Improv delivered to your door
Political canvassers learn improv techniques to engage with voters
By Ted Cox
If a political canvasser at your door seems as natural as an improv comic onstage, don’t be surprised. This bit of improvisation is utterly planned and completely intentional.
Lori McClain, of Chicago’s Second City, said before a “Yes You Canvass” class at the Hideout in Chicago on Wednesday that she’s “teaching some of the basic skills we use that get people engaged right away … so they can kind of make a quick connection while they’re canvassing.”
She paired off about two dozen people attending the class, and put them through exercises such as holding a conversation in which the last word one person says is the first word the other person has to say.
“Skills improvisers use are listening and not shutting down the conversation, but keeping it going by honoring and adding to what the other person is saying,” McClain said.
Other exercises included using the word “should” repeatedly, then replacing it with “could” — “‘Could’ empowers the listener,” McClain said — and listening to someone’s story and repeating it back, first in abbreviated form and then as a headline or hashtag.
These “storytelling aspects,” she said, “keep people involved in the conversation.”
Blue Beginning grew out of the nationwide Indivisible movement by recruiting Chicagoans determined to make a difference in the political system.
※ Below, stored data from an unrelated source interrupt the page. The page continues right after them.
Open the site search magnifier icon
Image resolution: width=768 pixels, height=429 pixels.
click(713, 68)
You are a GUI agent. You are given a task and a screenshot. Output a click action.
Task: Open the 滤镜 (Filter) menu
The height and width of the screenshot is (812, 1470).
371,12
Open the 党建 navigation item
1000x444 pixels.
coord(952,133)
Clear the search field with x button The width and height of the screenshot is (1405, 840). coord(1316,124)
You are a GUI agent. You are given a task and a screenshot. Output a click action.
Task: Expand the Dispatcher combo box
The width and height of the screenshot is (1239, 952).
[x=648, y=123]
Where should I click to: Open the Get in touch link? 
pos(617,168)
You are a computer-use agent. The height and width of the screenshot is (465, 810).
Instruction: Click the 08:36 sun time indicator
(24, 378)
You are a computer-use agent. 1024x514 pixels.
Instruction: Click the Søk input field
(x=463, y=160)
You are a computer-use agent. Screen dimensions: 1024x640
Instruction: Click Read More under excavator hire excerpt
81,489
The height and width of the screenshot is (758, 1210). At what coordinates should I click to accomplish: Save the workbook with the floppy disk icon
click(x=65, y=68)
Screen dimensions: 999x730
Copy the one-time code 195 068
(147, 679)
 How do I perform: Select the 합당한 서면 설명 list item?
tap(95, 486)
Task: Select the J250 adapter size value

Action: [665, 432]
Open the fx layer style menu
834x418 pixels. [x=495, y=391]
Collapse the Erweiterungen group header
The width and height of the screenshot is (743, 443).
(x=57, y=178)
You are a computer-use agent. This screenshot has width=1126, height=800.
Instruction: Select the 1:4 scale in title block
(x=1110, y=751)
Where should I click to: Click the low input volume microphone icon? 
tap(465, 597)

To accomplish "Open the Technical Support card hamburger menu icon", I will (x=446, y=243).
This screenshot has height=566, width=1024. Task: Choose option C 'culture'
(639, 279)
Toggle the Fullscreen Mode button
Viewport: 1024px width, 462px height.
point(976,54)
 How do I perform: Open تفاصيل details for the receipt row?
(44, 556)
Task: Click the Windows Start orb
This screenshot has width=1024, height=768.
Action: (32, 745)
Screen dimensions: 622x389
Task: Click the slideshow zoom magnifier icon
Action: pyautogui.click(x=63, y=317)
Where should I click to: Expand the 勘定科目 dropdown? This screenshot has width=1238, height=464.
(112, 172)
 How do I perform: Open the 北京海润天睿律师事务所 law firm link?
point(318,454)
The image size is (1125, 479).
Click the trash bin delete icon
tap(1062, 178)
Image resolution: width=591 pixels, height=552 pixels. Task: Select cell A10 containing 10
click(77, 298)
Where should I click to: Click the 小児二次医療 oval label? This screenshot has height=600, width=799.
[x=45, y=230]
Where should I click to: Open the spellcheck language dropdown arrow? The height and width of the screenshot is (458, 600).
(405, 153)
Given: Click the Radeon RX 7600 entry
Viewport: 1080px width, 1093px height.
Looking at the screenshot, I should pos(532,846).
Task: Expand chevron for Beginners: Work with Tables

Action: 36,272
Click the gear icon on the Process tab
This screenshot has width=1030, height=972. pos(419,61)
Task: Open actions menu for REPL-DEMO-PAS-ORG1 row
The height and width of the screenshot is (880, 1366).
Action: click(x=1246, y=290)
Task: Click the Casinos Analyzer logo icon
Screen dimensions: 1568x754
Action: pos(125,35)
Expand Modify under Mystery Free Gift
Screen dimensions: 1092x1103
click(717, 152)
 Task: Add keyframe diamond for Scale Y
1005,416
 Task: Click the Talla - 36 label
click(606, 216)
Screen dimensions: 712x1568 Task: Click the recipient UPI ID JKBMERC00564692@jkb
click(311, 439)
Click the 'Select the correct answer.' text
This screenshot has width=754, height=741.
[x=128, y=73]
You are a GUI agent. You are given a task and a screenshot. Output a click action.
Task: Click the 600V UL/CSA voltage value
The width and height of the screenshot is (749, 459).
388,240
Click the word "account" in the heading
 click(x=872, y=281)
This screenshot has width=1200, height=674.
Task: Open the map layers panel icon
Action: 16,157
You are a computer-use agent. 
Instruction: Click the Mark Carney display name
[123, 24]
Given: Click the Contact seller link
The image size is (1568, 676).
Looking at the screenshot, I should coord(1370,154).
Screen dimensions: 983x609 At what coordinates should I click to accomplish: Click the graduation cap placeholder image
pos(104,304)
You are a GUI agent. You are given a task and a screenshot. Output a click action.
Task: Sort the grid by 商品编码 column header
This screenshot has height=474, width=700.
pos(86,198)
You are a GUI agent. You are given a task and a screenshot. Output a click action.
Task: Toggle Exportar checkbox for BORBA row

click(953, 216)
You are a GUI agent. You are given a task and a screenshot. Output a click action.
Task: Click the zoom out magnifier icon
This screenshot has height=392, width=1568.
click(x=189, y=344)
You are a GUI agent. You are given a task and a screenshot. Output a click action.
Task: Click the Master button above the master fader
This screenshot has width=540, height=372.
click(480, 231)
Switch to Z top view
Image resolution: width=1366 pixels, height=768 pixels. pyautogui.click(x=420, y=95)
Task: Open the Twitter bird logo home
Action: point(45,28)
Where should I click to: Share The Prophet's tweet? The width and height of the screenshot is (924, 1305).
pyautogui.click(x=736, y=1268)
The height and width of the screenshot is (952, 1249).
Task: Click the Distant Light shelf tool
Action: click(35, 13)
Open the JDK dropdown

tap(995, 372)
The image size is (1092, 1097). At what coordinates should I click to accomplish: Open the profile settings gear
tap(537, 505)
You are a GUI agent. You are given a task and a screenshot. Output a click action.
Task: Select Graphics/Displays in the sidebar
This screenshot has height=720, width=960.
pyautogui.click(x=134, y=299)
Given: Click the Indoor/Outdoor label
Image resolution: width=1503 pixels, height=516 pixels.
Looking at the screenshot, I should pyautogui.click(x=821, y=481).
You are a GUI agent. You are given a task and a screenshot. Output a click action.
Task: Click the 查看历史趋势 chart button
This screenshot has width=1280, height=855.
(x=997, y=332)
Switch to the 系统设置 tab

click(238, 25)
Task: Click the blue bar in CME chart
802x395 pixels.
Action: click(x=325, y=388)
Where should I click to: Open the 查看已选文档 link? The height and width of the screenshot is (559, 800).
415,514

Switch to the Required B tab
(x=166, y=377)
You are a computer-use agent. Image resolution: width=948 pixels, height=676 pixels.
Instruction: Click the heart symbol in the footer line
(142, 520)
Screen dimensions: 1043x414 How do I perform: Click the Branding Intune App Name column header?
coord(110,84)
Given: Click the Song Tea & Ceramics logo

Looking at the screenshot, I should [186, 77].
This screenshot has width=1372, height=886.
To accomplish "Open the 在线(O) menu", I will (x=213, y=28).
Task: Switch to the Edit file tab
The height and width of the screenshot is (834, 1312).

It made its niche canvassing door to door. It will have people in the 6th Congressional District this weekend and next.
“The thing that really matters is knocking on doors and talking to voters,” said Marj Halperin, one of the organizers of the group. “It’s the thing that changes minds. It’s what gets our supporters out so they don’t forget to vote.”
“The thing that really matters is knocking on doors and talking to voters. It’s the thing that changes minds.”
Marj Halperin of Blue Beginning (One Illinois/Zachary Sigelko)
Mike Lenehan, another Blue Beginning organizer, emphasized how easy and natural it is once someone actually gets out there ringing doorbells and communicating with fellow voters. McClain’s improv basics simply give canvassers a few devices to fall back on to grease the wheels of conversation at the door.
McClain has worked at Second City for about 20 years, teaching improv classes, including sessions specifically aimed at people in the business community through the Second City Works division. The Chicago improv troupe has increasingly worked with Chicago’s business community in recent years.
She jumped at the chance to dive into the political arena, saying, “I thought it would be great to get involved this way.”
At the same time, Halperin didn’t forget to emphasize the true basics of going door to door, telling her canvassers: “Absolutely smile first.”